Uninterrupted supply of newspapers vital: Govt
NEW DELHI, 24th Mar: As the country is in a lockdown to combat the coronavirus outbreak, the government on Tuesday said that uninterrupted supply of newspapers is vital to ensure that public gets accurate information and is abreast of the latest developments. Only this can help readers make informed choices.
To highlight the importance of the "operational continuity of print and electronic media" in view of the outbreak, the Union government has taken out a circular urging all states and union territories to facilitate operational convenience of these services to "ensure timely and authentic information dissemination."
In a letter to chief secretaries of all states and union territories on March 23, the ministry of information and broadcasting noted that "proper functioning of these networks is required not only to create awareness among people and to give important messages but also to keep the nation updated of the latest status" and prevent the spread of 'false and fake' news. The circular notes "printing presses and distribution infrastructure of newspapers and magazines" as critical infrastructure for the uninterrupted operation of information networks.
Earlier, on March 19, Prime Minister Narendra Modi listed the media as part of the essential services that need to function during the lockdown.
Globally too, newspaper supplies have not stopped in any part of the the world. Dr Subhash Salunke, technical advisor to the Maharashtra government on infectious diseases, said, "Even the most affected countries have not closed circulation of newspapers. It it completely safe to touch, read and handle newspapers."
Leading newspapers like The Times of India are printed with highly automated processes and without human contact. From robotic handling of newsprint and other raw materials to printing, folding, packaging and dispatch — this is all carried out seamlessly till the printed newspaper is loaded into distribution trucks.
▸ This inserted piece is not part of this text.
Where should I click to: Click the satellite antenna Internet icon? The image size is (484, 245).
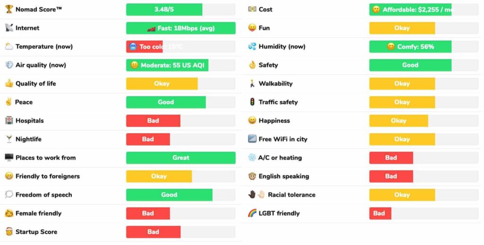pyautogui.click(x=9, y=28)
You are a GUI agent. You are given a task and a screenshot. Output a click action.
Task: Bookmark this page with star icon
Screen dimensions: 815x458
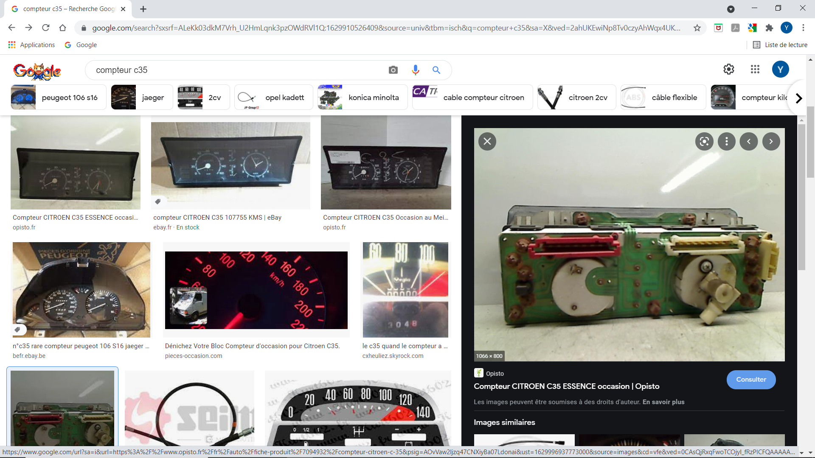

At distribution centres, TOI and other news organisations have provided gloves, sanitisers and masks to ensure last-mile delivery is also safeguarded.
Heads of building societies and resident welfare associations, hawkers and readers should therefore know that fears that newspapers could be an avenue of infection are unfounded. It is safe to deliver and read newspapers at your home.
Virologists confirm the same, saying the chances of getting infected when you pick up a newspaper are virtually nil. According to the US Centres for Disease Control and Prevention, the coronavirus has poor survivability on most surfaces outside a living organism's cells.
"There is no logic in saying that newspapers are unsafe," said Dr Anoop Kumar of the Baby Memorial Hospital in Kozhikode. "If you are reading a newspaper in a crowded room, then the risk of catching the infection is more not because of the newspaper but because you are not maintaining social distancing." Dr Randeep Guleria, director AIIMS, said, "Viruses don't survive for so long on paper to cause infection." Dr Rahul Jain, internal medicine consultant at the Belle Vue Clinic, echoes the view. "Newspapers are unlikely to spread Covid-19 since they are permeable and don't let the virus persist for a long time even though they are touched and handled by several people. Since the paper is bundled and hurled or folded, the virus is sure to get displaced even if it manages to land on the paper. It will get sucked into newsprint before transmission and die."
Dr Anoop Mishra, chairman of Fortis C-Doc, also urged people not to believe in rumours. "The possibility of spread of infection from newspapers is virtually nil," he said.